*** Data extracts ***
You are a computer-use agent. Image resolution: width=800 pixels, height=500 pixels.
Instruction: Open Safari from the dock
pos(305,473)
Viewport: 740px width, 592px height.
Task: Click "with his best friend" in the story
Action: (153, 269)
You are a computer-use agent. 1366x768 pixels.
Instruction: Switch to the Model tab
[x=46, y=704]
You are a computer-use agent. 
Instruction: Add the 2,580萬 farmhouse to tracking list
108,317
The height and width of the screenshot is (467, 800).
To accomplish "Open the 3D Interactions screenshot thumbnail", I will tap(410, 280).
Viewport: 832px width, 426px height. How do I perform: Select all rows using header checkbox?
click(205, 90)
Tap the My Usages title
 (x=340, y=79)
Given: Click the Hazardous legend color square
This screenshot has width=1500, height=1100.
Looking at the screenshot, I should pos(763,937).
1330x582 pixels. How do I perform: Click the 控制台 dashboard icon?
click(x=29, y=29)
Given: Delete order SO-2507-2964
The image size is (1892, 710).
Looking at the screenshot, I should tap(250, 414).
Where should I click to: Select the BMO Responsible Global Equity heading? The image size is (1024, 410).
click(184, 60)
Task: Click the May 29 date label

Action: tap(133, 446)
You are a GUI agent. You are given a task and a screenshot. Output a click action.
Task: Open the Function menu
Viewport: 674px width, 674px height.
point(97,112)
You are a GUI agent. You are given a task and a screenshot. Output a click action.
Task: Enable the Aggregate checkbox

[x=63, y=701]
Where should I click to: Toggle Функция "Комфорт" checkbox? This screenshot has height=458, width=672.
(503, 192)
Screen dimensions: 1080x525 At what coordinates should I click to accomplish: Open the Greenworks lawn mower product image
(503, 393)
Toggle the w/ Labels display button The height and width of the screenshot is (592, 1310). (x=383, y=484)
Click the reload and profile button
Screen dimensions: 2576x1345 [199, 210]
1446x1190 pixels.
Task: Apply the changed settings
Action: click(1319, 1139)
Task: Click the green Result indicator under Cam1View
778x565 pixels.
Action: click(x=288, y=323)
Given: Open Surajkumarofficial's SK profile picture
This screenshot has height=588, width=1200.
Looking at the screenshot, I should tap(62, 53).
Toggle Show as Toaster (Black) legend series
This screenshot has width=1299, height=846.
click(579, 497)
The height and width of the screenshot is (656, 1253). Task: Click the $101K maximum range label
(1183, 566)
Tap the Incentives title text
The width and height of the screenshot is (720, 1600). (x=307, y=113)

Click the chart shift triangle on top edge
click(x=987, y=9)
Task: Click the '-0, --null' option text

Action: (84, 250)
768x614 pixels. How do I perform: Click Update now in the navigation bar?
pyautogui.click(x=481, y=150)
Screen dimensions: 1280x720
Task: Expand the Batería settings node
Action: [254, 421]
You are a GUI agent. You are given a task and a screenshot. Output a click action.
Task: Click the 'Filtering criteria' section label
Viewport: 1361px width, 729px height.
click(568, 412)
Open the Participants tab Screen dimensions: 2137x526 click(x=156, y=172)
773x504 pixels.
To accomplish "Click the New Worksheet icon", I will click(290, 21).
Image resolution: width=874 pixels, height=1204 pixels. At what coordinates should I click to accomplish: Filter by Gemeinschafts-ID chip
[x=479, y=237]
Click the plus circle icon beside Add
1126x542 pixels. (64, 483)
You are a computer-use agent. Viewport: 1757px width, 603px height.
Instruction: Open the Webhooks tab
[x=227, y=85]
*** End of Data extracts ***
What you need to do = The output should restate the data exactly, with no line missing.

Answer =
You are a computer-use agent. Image resolution: width=800 pixels, height=500 pixels.
Instruction: Open Safari from the dock
pos(305,473)
Viewport: 740px width, 592px height.
Task: Click "with his best friend" in the story
Action: (153, 269)
You are a computer-use agent. 1366x768 pixels.
Instruction: Switch to the Model tab
[x=46, y=704]
You are a computer-use agent. 
Instruction: Add the 2,580萬 farmhouse to tracking list
108,317
The height and width of the screenshot is (467, 800).
To accomplish "Open the 3D Interactions screenshot thumbnail", I will tap(410, 280).
Viewport: 832px width, 426px height. How do I perform: Select all rows using header checkbox?
click(205, 90)
Tap the My Usages title
 (x=340, y=79)
Given: Click the Hazardous legend color square
This screenshot has width=1500, height=1100.
Looking at the screenshot, I should pos(763,937).
1330x582 pixels. How do I perform: Click the 控制台 dashboard icon?
click(x=29, y=29)
Given: Delete order SO-2507-2964
The image size is (1892, 710).
Looking at the screenshot, I should tap(250, 414).
Where should I click to: Select the BMO Responsible Global Equity heading? The image size is (1024, 410).
click(184, 60)
Task: Click the May 29 date label

Action: tap(133, 446)
You are a GUI agent. You are given a task and a screenshot. Output a click action.
Task: Open the Function menu
Viewport: 674px width, 674px height.
point(97,112)
You are a GUI agent. You are given a task and a screenshot. Output a click action.
Task: Enable the Aggregate checkbox

[x=63, y=701]
Where should I click to: Toggle Функция "Комфорт" checkbox? This screenshot has height=458, width=672.
(503, 192)
Screen dimensions: 1080x525 At what coordinates should I click to accomplish: Open the Greenworks lawn mower product image
(503, 393)
Toggle the w/ Labels display button The height and width of the screenshot is (592, 1310). (x=383, y=484)
Click the reload and profile button
Screen dimensions: 2576x1345 [199, 210]
1446x1190 pixels.
Task: Apply the changed settings
Action: click(1319, 1139)
Task: Click the green Result indicator under Cam1View
778x565 pixels.
Action: click(x=288, y=323)
Given: Open Surajkumarofficial's SK profile picture
This screenshot has height=588, width=1200.
Looking at the screenshot, I should tap(62, 53).
Toggle Show as Toaster (Black) legend series
This screenshot has width=1299, height=846.
click(579, 497)
The height and width of the screenshot is (656, 1253). Task: Click the $101K maximum range label
(1183, 566)
Tap the Incentives title text
The width and height of the screenshot is (720, 1600). (x=307, y=113)

Click the chart shift triangle on top edge
click(x=987, y=9)
Task: Click the '-0, --null' option text

Action: (84, 250)
768x614 pixels. How do I perform: Click Update now in the navigation bar?
pyautogui.click(x=481, y=150)
Screen dimensions: 1280x720
Task: Expand the Batería settings node
Action: [254, 421]
You are a GUI agent. You are given a task and a screenshot. Output a click action.
Task: Click the 'Filtering criteria' section label
Viewport: 1361px width, 729px height.
click(568, 412)
Open the Participants tab Screen dimensions: 2137x526 click(x=156, y=172)
773x504 pixels.
To accomplish "Click the New Worksheet icon", I will click(290, 21).
Image resolution: width=874 pixels, height=1204 pixels. At what coordinates should I click to accomplish: Filter by Gemeinschafts-ID chip
[x=479, y=237]
Click the plus circle icon beside Add
1126x542 pixels. (64, 483)
You are a computer-use agent. Viewport: 1757px width, 603px height.
Instruction: Open the Webhooks tab
[x=227, y=85]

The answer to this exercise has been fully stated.